But what about the gear of the band? Well Travis alternates between a Fender Eric Johnson Signature Strat, a ’62 Reissue Strat and a Gibson ES335 ’63 Reissue. Scott the keyboard player swears by the Nord Electro 5D, this thing is perfect for live shows and recording. Rich says he has been a Fender and Ampeg guy since he started playing bass and I mean come on, can you blame him. Name a more iconic duo… Ill wait. Well actually, he adds in Darkglass Electronics pedals so that makes for the best triumvirate. Last but not least, we have Mateo and he uses Pro-Mark sticks, and Evans drumheads.

Shaped by The Road

A sharp touring schedule keeps them busy for roughly 175 days a year. They have played all over creation, including two European tours, countless stateside runs, and appearances at festivals like Bonnaroo. You see, the thing about being an up and coming band is that the size of the venue can and does change on any given night. One night can be in someone’s living room and the next night is in a 25,000 seat amphitheater. Luckily, thanks to Bose, this is not an issue. They swear by the S1 Pro system, as it gives them the perfect live sound for venues large or small. Another set of tools in the Wild Adriatic toolbox are Telefunken Microphones. Thanks to their microphones and in ear systems, they now can record every live show and listen back with intricacies.

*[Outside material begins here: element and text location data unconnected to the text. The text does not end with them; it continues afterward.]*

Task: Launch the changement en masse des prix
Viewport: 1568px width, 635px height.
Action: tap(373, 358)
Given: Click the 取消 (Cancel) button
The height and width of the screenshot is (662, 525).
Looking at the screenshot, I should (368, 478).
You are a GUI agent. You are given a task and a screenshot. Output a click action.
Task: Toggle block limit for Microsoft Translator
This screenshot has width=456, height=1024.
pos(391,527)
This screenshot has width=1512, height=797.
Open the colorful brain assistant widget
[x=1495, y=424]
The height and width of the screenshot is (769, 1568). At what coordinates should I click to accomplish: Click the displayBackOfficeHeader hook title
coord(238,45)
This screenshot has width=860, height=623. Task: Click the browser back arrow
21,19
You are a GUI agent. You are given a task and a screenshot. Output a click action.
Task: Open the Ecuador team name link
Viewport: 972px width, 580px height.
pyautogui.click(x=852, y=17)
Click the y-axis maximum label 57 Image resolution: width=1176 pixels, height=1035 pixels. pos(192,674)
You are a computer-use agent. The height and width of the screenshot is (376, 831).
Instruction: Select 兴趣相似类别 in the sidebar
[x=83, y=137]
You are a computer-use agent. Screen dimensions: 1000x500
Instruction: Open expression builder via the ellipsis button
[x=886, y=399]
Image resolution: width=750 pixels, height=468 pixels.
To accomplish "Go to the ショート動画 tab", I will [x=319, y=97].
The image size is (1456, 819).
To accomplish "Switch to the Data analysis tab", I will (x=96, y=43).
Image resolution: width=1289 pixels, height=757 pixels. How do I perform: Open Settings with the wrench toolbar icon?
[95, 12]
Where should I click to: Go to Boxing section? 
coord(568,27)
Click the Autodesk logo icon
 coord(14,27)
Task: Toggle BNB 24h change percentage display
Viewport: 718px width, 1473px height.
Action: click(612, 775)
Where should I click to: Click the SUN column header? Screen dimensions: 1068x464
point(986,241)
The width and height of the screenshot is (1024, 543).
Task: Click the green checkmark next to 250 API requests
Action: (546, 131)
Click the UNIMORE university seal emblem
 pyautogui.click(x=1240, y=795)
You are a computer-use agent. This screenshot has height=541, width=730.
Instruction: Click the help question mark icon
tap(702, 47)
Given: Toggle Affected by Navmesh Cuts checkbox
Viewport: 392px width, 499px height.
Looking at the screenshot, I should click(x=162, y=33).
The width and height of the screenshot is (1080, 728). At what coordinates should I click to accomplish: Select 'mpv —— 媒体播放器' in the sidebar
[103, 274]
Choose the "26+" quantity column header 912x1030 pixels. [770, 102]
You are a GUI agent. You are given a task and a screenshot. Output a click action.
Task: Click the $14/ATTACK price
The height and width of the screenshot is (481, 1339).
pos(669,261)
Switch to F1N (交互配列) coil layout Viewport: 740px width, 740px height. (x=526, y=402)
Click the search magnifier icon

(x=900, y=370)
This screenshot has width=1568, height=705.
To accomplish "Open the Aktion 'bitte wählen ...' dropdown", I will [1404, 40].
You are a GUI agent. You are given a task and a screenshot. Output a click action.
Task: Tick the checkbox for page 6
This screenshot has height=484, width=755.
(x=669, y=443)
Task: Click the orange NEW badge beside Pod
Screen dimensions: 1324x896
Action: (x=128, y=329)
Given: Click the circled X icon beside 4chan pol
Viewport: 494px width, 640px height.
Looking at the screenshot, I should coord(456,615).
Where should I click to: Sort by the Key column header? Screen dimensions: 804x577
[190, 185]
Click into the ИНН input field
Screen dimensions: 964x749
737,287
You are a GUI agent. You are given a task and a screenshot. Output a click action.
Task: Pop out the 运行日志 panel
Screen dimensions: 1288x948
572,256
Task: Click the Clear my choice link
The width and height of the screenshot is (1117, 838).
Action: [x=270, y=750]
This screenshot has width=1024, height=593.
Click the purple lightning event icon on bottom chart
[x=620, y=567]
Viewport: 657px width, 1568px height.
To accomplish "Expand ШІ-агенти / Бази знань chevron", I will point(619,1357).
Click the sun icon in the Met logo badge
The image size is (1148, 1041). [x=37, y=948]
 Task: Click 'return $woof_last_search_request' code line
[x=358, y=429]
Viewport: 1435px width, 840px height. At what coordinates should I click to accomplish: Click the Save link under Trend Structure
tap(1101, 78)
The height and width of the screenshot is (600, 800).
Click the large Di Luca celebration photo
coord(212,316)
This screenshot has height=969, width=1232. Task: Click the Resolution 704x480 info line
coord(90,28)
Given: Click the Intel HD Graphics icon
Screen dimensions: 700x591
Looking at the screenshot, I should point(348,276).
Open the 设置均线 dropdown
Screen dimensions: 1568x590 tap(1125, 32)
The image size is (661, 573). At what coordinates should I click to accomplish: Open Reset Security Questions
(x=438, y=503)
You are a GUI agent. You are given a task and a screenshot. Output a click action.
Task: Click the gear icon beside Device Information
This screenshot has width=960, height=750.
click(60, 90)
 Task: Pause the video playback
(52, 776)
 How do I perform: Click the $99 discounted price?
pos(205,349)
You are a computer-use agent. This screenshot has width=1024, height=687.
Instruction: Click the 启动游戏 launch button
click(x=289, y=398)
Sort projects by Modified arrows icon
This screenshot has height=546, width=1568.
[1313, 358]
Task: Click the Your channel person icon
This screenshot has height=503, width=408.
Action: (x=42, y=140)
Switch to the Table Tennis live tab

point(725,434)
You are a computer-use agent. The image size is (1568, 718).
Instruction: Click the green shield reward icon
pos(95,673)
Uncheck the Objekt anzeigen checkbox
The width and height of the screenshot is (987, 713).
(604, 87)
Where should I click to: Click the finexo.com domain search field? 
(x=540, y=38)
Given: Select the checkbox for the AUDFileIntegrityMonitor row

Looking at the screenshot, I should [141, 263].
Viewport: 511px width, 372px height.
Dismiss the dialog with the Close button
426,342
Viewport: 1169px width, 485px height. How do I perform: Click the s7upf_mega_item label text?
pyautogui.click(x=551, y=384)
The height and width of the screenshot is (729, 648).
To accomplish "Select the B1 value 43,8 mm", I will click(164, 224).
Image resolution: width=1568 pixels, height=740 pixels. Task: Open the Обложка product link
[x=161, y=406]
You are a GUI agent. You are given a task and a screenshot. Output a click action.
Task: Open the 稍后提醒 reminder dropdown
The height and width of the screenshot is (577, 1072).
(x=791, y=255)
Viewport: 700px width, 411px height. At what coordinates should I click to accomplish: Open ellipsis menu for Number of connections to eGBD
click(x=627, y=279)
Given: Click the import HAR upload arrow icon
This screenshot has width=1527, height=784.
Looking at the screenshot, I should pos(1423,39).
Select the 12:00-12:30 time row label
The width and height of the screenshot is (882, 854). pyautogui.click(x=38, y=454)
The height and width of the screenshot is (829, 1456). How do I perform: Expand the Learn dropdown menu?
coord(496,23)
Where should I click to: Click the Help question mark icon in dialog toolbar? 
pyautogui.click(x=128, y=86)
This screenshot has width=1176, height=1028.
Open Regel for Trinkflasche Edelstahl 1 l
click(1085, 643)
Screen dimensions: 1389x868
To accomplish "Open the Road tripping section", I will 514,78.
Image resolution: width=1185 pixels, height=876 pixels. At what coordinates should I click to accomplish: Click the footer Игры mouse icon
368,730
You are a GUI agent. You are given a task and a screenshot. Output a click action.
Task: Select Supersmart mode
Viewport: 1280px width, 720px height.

Wild Adriatic’s three members recorded their latest album, Feel in Austin, TX. The band’s goal with this album was to shine a light on their strength as a live act. This, of course, meant avoiding click tracks, digital instruments, sampled sounds, and any other tricks of the recording studio. After all, they are a live act playing shows, not a studio band. This is admirable in my opinion. If you have been to a concert, you know that live music has that energy and magic. The drums crashing, and the guitars shredding. Wild Adriatic wanted to capture that on their latest record.

They focused on the same core ingredients; Gray’s guitar playing and soulful sweep of a voice; Vosganian’s percussive stomp; Derbyshire’s in-the-pocket bass. It is these key ingredients that helped kickstart the band in 2011 when Wild Adriatic formed in Upstate New York.